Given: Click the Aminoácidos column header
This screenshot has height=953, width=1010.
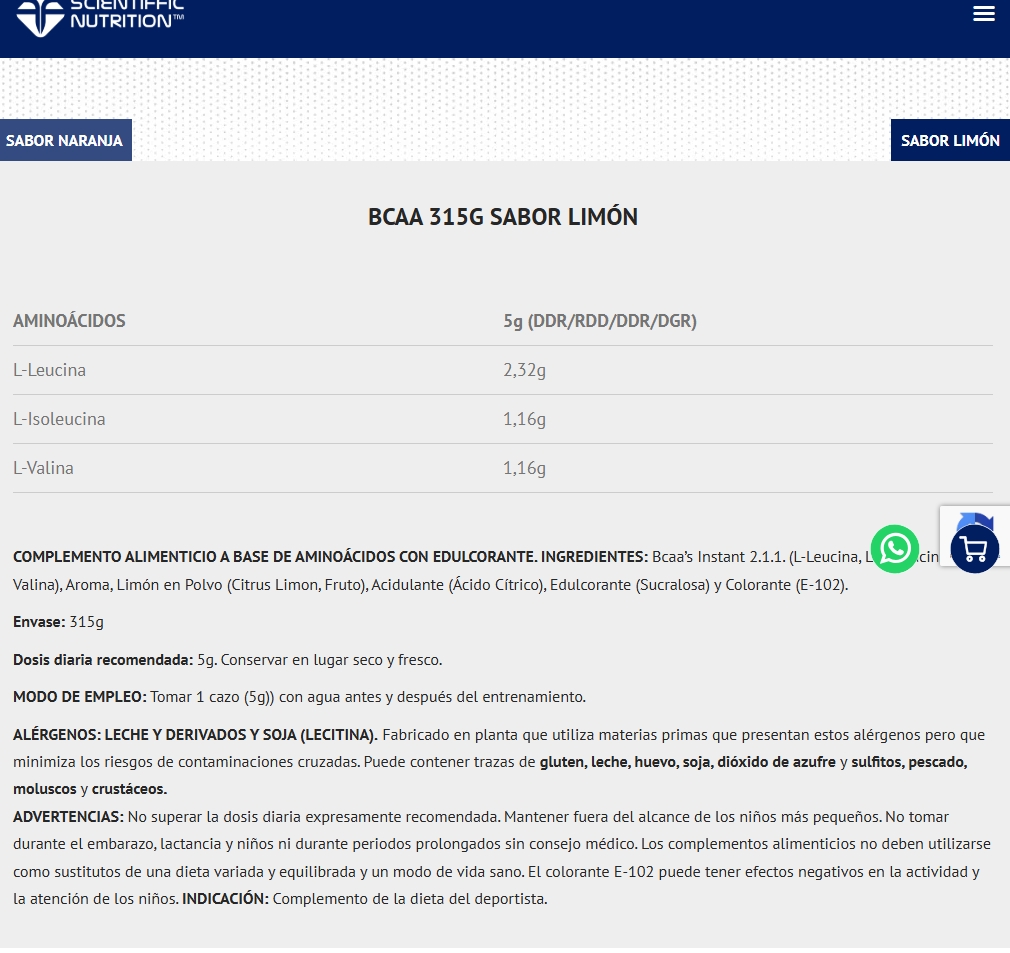Looking at the screenshot, I should (69, 321).
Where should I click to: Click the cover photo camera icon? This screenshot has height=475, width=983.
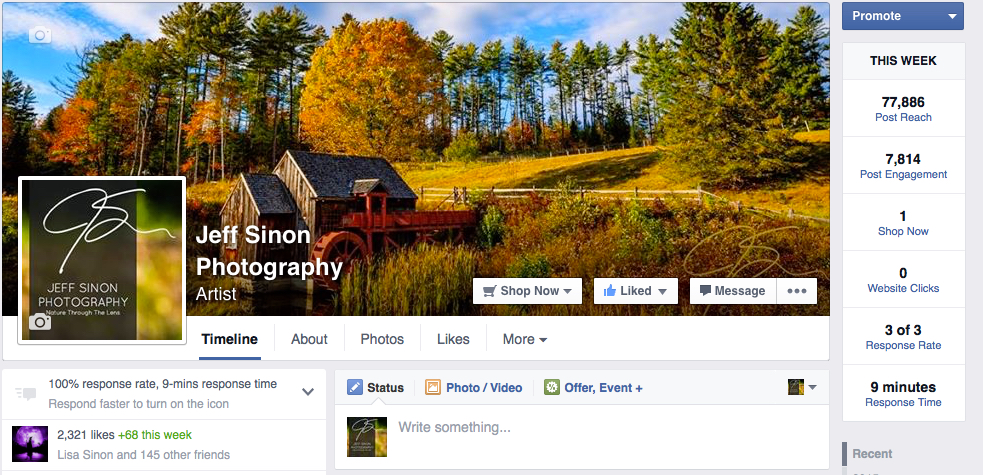coord(40,35)
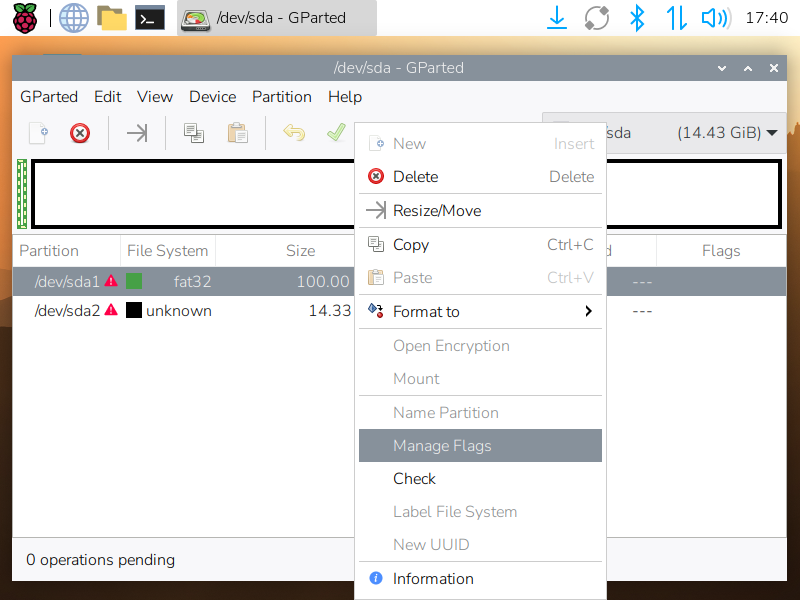Click the green fat32 color swatch
The image size is (800, 600).
pos(134,282)
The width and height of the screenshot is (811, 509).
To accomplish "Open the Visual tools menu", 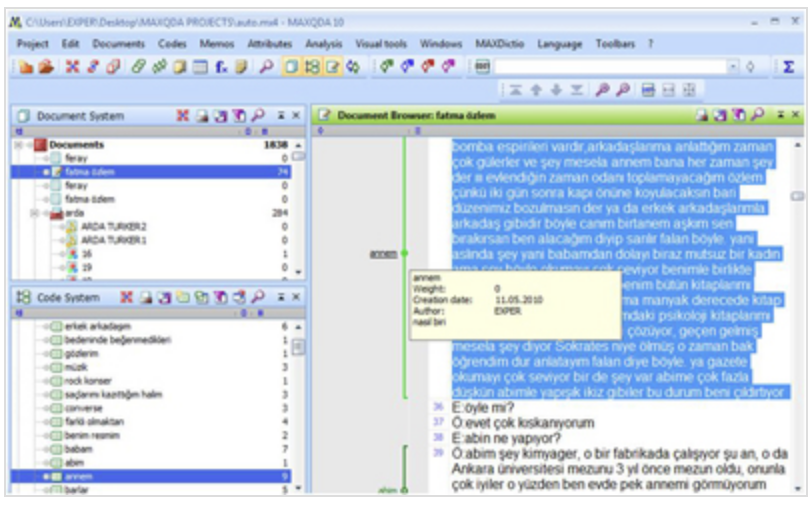I will pos(381,44).
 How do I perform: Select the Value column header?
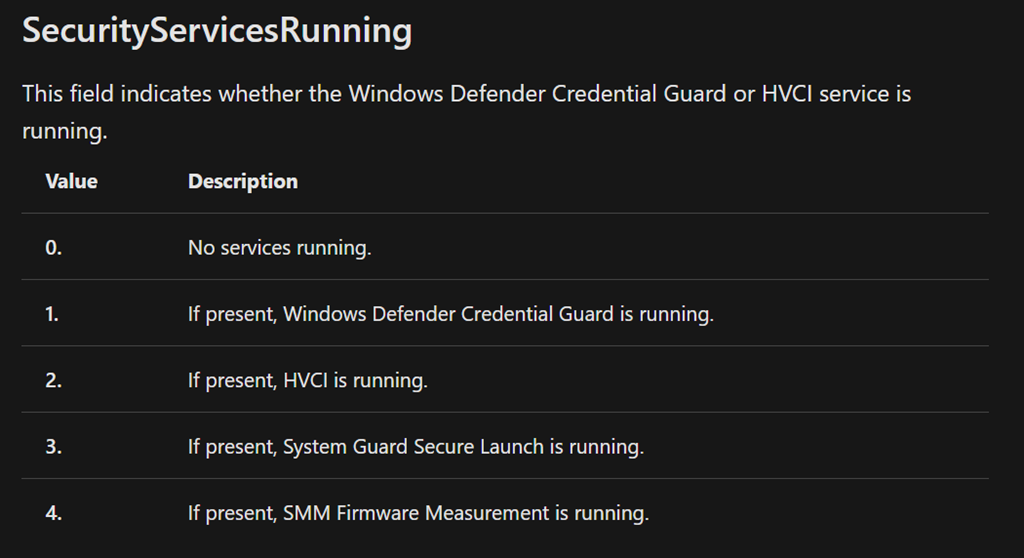click(x=72, y=181)
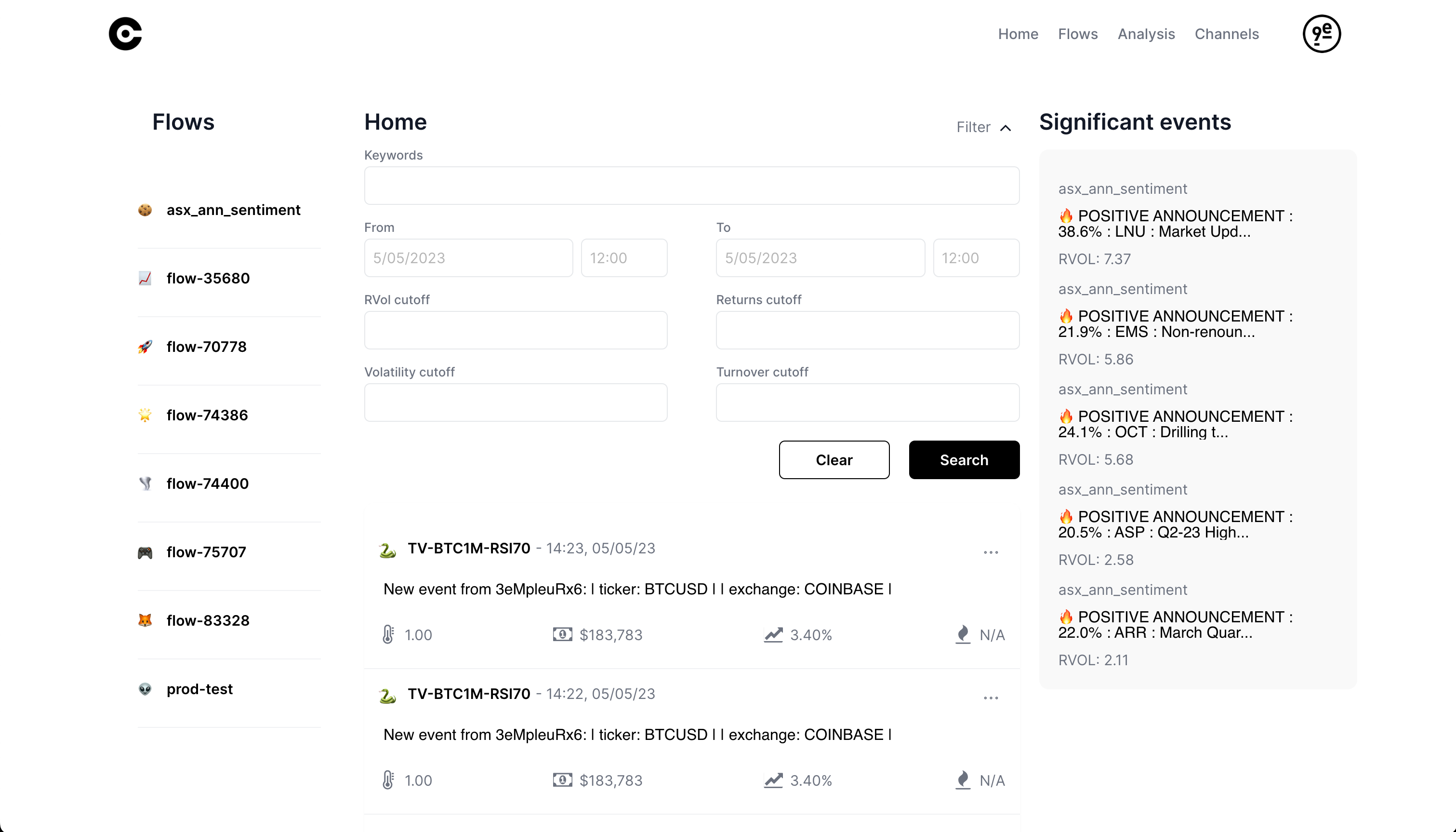Select the RVol cutoff input field
This screenshot has width=1456, height=832.
(x=515, y=329)
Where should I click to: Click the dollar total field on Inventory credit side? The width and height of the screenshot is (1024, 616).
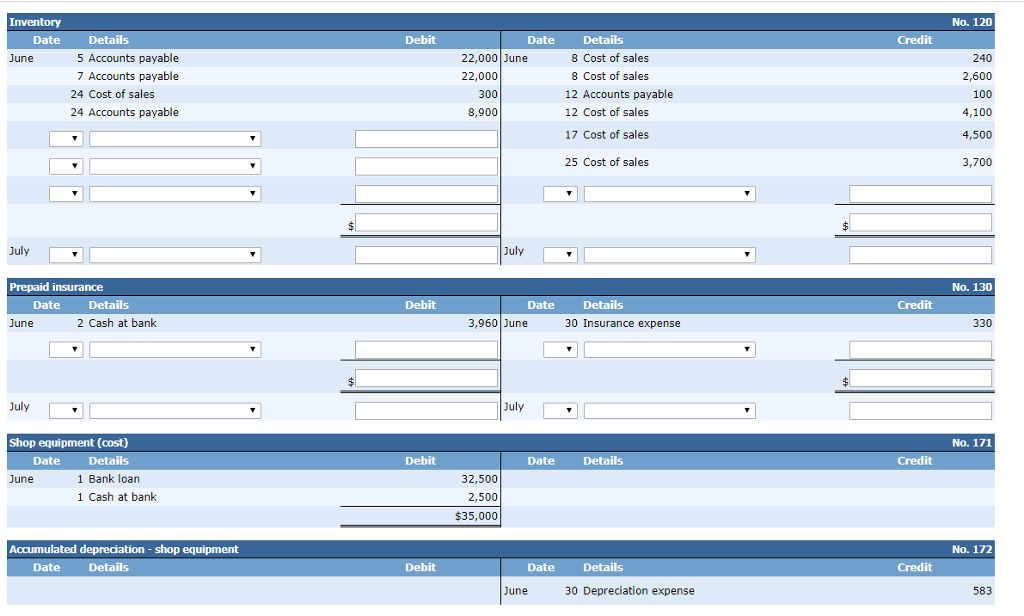point(921,221)
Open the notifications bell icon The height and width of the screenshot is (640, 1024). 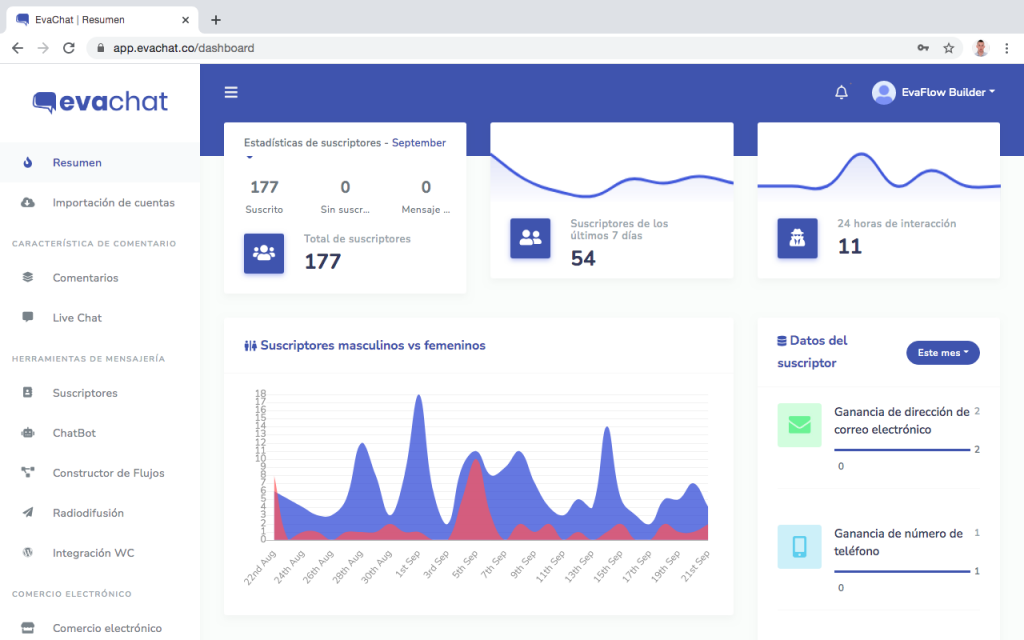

_ _ _ _ _ _ _

■ TASK OBJECTIVE:
Transcribe exactly, and only, the lines from the one with "How do I perform: Select" through the final line of the data above. The pictures stay out.

■ SOLUTION FOR THIS EXERCISE:
 How do I perform: Select the Value column header?
click(x=72, y=181)
Select the RVol cutoff input field
This screenshot has width=1456, height=832.
(x=515, y=329)
Where should I click to: Click the dollar total field on Inventory credit side? The width and height of the screenshot is (1024, 616).
point(921,221)
Open the notifications bell icon The height and width of the screenshot is (640, 1024). 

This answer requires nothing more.